White Nose Syndrome is caused by fungus spores. We think it was brought over from Europe because of evidence of the fungus on European bats in the 1980s.
There is a lot of controversy right now over whether it is transferred from bat to bat, or by people carrying it between caves. There is evidence for both. It has traveled long distances, which indicates people, but biologists have also found it in locked caves, where it was probably transferred by bats.
What’s being done about it?
Last year, the U.S. Fish and Wildlife Service decided to put a closure order on all of the caves in the East on federal property. There have been some closures of private caves as well. In the West, although there haven’t been cases of White Nose Syndrome, there has been some preemptive action. The Bureau of Land Management in Montana closed a cave in Billings, and there have been some decontamination efforts.
What can people in the caving community do?
There have been mixed feeling from cavers, because the caving community is national. In the West, not much is different, except for some decontamination. In the East people have become more angry and radical. It’s something that people have to come together about; it has split two old allies, bat biologists and cavers, who used to be close.

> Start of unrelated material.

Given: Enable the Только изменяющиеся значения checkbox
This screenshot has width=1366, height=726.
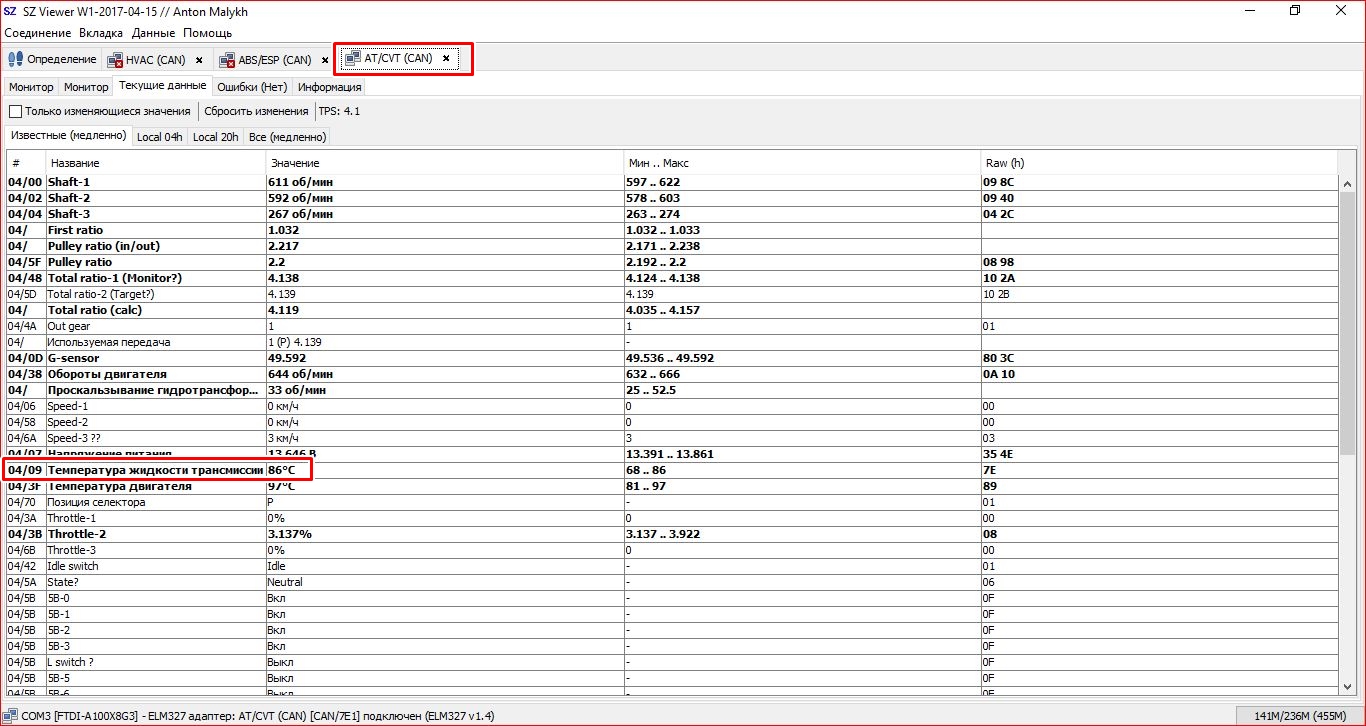Looking at the screenshot, I should click(x=15, y=111).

There are three things cavers can do. The main thing is to support research. Unfortunately, people are wary, because there has been misinformation in the past. People also have to recognize that there are instances where they have to follow closure orders and decontaminating procedures. If it’s there, follow it. It’s not that hard. The third thing to do is be observant. In most cases it’s been cavers that have spotted the bats, and then told the biologists.